1 Samuel 2 - She prays a kind of
canticle. It is thought by some to be the model of Mary’s Magnificat but is less personal, expressing the hopes of the
lowly and poor more generally:
My
heart exults in the Lord; my strength is exalted in my God. My mouth derides my
enemies, because I rejoice in my victory. There is no Holy One like the Lord,
no one besides you; . . . There is no Rock like our God. For the Lord is a God of knowledge, and by him
actions are weighed. The Lord kills and brings to life; he brings down to
Sheol and raises up. The Lord makes poor and makes rich; he brings love, he
also exalts. He raises up the poor from the dust; he lifts the needy from the
ash heap, to make them sit with princes and inherit a seat of honor. For the
pillars of the earth are the Lord’s, and on them he has set the world (2:1-8).
The
sons of Eli are “scoundrels” and have no regard for the duties they have as
priests or for the proper share of the sacrifices that were offered: “[T]he sin of the young men was very great
in the sight of the Lord; for they treated the offerings of the Lord with
contempt” (2:17). Samuel’s mother, meanwhile, comes to see him every year
and brings him little robes to wear. She
has other children too as a reward for her piety.
Now,
the behavior of his sons disturbs Eli, but he cannot change them, nor intercede
for them: “If one person sins against
another, someone can intercede for the sinner with the Lord; but if someone
sins against the Lord, who can make intercession?” (2:25)
It
is all part of God’s plan. He intends to raise Samuel up to take their place. A
mysterious man comes to visit (an angel perhaps). He says to Eli, “I revealed myself to the
family of your ancestor in Egypt when they were slaves to the house of
Pharaoh. I chose him [Levi] out of all
the tribes of Israel to be my priest, to go up to my altar, to offer incense,
to wear an ephod before me . . . I promised that your family and the family of
your ancestor should go in and out before me forever’; but now the Lord
declares: ‘Far be it from me; for those who honor me, I will honor, and those
who despise me shall be treated with contempt” (2:30).
The
retraction here is part of the retraction of favor from the whole shrine at
Shiloh—really the only example I know of in the scripture story where the
favor of the Lord is withdrawn forever and transferred to another locus.

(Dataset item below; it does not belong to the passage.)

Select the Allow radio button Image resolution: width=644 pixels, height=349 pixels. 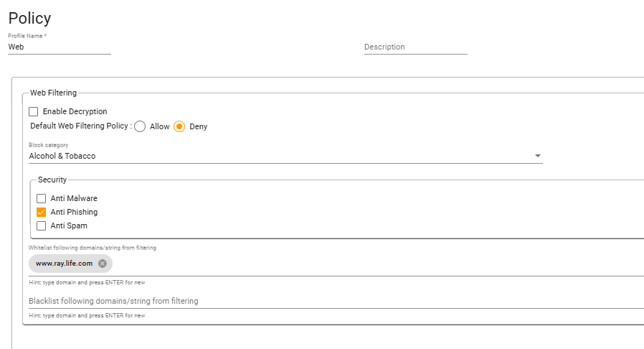click(x=140, y=126)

Ezekiel uses the behavior of these two priests as exemplary of the kind of bad
leadership that the Lord will punish—chapter 34.
The
fate of the two sons is foretold -- they shall die on the same day, and the Lord then promises to “raise up for myself
a faithful priest, who shall do according to what is in my heart and in my
mind. I will build him a sure house,
and he shall go in and out before my anointed one [the
king in this context] forever“ (2:35).
Augustine (354-430 AD)
Confessions
12 - You, therefore, O
Lord my God, who gavest life to the infant, and a frame which, as we see, You
have endowed with senses, compacted with limbs, beautified with form, and, for
its general good and safety, hast introduced all vital energies— You command me
to praise You for these things, "to give thanks unto the Lord, and to sing
praise unto Your name, O Most High;" for You are a God omnipotent and
good, though You had done nought but these things, which none other can do but
You, who alone made all things, O Thou most fair, who made all things fair, and
orders all according to Your law. This period, then, of my life, O Lord, of
which I have no remembrance, which I believe in the word of others, and which I
guess from other infants, it chagrins me— true though the guess be— to reckon
in this life of mine which I lead in this world; inasmuch as, in the darkness
of my forgetfulness, it is like to that which I passed in my mother's womb. But
if "I was shapen in iniquity, and in sin did my mother conceive me,"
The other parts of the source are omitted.